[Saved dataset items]
════════════════

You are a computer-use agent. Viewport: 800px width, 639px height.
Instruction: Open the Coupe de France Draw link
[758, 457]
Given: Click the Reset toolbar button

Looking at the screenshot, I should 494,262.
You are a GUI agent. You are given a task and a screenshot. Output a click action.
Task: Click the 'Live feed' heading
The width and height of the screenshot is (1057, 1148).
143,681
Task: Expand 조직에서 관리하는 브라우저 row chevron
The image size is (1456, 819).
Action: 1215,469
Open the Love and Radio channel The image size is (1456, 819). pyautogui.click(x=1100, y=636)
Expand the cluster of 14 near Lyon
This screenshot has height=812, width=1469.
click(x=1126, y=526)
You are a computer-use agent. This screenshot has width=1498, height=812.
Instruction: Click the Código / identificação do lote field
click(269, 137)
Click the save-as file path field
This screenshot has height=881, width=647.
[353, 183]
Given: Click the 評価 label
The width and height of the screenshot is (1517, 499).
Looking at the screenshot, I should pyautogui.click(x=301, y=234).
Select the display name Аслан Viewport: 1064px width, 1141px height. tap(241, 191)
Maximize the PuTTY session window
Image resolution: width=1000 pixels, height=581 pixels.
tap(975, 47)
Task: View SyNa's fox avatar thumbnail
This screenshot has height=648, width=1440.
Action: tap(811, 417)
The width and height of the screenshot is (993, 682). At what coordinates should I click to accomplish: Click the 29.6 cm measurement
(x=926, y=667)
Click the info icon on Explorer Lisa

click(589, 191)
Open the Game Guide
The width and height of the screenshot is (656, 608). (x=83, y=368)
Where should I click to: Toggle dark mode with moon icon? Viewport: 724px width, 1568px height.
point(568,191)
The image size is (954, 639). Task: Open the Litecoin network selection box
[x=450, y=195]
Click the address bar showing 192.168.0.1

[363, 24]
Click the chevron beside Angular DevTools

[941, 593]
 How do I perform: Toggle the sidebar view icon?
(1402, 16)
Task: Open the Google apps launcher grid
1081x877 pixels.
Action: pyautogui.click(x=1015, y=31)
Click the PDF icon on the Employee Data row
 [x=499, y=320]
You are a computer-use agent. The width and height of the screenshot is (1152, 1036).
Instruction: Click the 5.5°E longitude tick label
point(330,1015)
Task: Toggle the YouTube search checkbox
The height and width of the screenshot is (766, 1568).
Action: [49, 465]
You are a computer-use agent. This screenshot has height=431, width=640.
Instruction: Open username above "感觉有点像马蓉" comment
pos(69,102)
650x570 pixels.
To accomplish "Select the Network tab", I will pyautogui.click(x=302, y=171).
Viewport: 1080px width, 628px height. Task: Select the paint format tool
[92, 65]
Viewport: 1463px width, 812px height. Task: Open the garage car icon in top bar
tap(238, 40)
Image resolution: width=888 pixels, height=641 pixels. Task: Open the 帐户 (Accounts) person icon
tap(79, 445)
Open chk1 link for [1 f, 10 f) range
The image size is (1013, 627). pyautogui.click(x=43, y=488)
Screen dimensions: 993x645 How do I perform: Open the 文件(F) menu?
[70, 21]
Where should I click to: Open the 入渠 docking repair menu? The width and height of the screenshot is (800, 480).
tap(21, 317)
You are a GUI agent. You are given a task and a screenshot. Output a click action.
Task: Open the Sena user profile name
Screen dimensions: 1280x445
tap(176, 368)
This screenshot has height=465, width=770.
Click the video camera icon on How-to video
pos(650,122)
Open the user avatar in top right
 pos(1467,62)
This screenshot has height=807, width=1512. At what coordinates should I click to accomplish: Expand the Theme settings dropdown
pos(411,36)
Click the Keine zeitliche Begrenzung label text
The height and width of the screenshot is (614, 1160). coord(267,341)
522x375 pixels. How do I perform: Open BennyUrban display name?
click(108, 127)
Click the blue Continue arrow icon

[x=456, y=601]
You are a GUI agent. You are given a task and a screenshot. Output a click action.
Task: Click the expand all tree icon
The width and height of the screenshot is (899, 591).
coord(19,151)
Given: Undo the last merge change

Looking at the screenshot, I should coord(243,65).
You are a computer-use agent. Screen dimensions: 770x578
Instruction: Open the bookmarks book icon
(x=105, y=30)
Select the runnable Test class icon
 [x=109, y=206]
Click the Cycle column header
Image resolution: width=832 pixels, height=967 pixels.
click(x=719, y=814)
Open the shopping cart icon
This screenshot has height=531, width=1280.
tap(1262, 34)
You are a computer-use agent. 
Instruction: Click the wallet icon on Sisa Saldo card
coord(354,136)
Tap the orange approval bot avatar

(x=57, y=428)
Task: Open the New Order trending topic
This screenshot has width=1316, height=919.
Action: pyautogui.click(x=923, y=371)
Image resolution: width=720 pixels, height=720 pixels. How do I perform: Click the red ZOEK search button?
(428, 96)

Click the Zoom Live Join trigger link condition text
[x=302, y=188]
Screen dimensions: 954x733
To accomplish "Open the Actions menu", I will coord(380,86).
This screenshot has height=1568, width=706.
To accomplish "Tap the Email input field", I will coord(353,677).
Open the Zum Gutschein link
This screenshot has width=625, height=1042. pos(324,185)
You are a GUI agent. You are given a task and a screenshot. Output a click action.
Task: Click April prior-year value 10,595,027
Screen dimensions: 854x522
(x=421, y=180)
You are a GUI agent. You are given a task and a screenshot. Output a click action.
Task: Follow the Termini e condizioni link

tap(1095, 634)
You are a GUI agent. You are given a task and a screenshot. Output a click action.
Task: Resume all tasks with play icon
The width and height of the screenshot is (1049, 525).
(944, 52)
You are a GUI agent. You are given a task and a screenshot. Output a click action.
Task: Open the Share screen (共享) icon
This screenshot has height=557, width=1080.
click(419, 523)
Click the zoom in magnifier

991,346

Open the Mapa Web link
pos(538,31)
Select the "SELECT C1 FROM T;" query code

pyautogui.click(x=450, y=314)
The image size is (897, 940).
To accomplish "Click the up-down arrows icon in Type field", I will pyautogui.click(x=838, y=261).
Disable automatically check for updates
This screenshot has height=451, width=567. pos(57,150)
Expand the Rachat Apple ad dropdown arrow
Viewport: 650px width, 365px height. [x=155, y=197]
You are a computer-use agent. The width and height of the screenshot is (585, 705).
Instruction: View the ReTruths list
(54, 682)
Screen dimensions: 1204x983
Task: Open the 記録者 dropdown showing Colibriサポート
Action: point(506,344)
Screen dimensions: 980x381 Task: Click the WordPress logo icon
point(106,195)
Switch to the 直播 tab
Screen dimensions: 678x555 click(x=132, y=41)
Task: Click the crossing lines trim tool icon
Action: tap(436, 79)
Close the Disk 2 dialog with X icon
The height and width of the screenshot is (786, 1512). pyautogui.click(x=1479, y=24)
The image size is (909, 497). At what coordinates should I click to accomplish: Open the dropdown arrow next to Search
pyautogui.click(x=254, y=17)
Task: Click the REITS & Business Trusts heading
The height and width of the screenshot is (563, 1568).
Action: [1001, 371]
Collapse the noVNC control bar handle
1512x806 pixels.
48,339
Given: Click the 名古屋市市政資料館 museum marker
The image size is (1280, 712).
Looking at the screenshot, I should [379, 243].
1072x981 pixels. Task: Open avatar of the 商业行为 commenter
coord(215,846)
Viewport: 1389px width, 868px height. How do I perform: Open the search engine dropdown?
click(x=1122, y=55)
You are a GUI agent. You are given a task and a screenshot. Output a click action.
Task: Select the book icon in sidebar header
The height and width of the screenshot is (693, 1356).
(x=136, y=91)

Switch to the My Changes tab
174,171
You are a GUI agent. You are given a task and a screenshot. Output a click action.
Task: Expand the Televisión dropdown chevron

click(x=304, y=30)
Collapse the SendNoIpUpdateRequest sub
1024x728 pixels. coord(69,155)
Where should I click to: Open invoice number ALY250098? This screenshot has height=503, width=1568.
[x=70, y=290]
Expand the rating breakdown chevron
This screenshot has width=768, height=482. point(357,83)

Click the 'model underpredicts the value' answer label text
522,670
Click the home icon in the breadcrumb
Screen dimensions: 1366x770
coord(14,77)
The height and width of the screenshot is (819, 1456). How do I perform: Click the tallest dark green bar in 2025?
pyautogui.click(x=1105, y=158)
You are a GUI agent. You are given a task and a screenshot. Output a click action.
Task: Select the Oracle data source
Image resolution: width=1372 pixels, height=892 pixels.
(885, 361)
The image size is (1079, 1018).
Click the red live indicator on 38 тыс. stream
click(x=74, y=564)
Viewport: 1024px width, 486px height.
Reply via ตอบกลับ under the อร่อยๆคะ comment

════════════════

| Written request |
Output the part of the entries above that opens with the line containing "Task: View SyNa's fox avatar thumbnail" and closes with the line containing "click(589, 191)", including both of those lines. Reproduce every line in it unchanged.

| Output for this exercise |
Task: View SyNa's fox avatar thumbnail
This screenshot has height=648, width=1440.
Action: tap(811, 417)
The width and height of the screenshot is (993, 682). At what coordinates should I click to accomplish: Click the 29.6 cm measurement
(x=926, y=667)
Click the info icon on Explorer Lisa

click(589, 191)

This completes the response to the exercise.